TxWriter: API design with void Write and buffer backpressure/overflow handling

Goal and context

  • Provide a simple API: void Write(TValue value) with background sending; Commit waits for confirmed delivery.
  • Transactional topic publishing requires an active QueryService transaction; if none exists, BeginTransaction must occur before the first send.

Constraints and risks

  • Send buffer has a default cap (e.g., ~64 MiB per writer).
  • Blocking when full (as in Go/Python) is risky for web/thread-pooled apps: latency spikes, thread starvation.
  • Removing limits blindly can cause OOM under load.

Overflow strategies

  • Block/sleep (Go/Python-style)
    - Pros: simple; natural throttling.
    - Cons: hidden blocking; harmful in server scenarios.

  • Throw OverflowException (strongly recommended default)
    - Pros: predictable for servers; keeps memory bounded; caller can Flush/retry/back off.
    - Cons: requires exception handling and retry logic.

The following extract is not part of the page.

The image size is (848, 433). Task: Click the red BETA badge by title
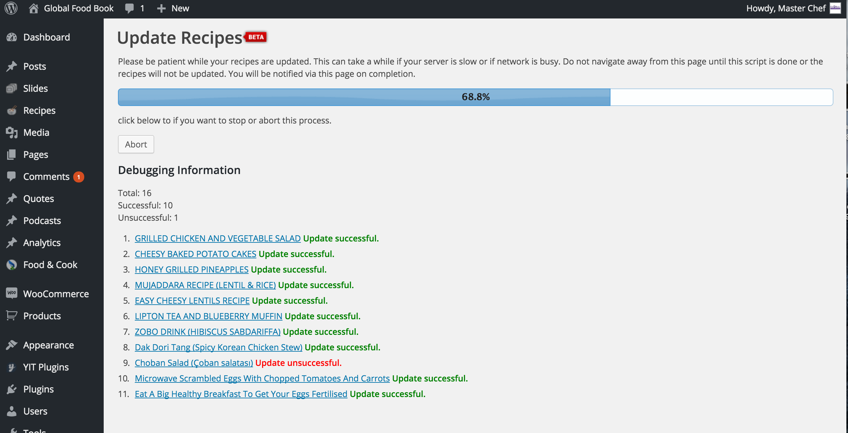(256, 37)
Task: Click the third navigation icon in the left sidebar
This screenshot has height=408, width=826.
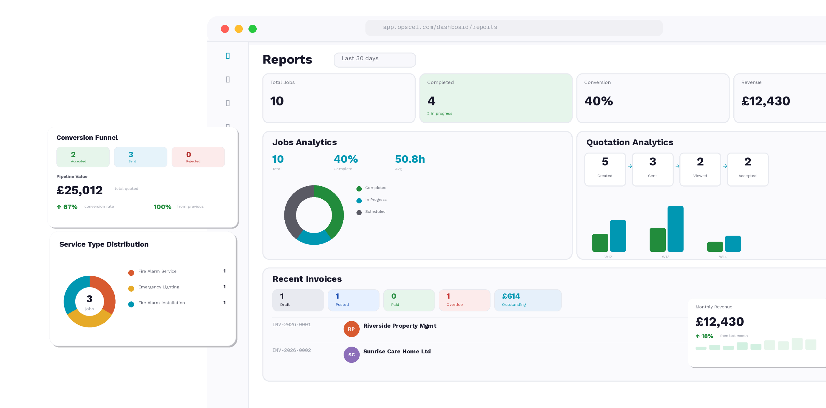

  • TryWrite (non-throwing)
    - Pros: returns bool; caller decides to Flush/back off/drop; cheap on hot path.
    - Cons: adds caller-side control flow.

  • WriteAsync
    - Pros: async backpressure; ideal for ASP.NET and async pipelines; no thread blocking.
    - Cons: less ergonomic than void; introduces async into producer path.

  • “Unlimited” buffer (opt-in only)
    - Pros: if data is already in heap, client can stream it out in batches.
    - Cons: high OOM risk; only with explicit opt-in and global safety caps.

Blocking/sleeping the producer to handle buffer pressure is not a solution: in .NET it starves the thread pool, creates unbounded latency and timeouts, and can stall the whole app; and it doesn’t even save memory—message payloads are already allocated on the managed heap, you just hold them longer.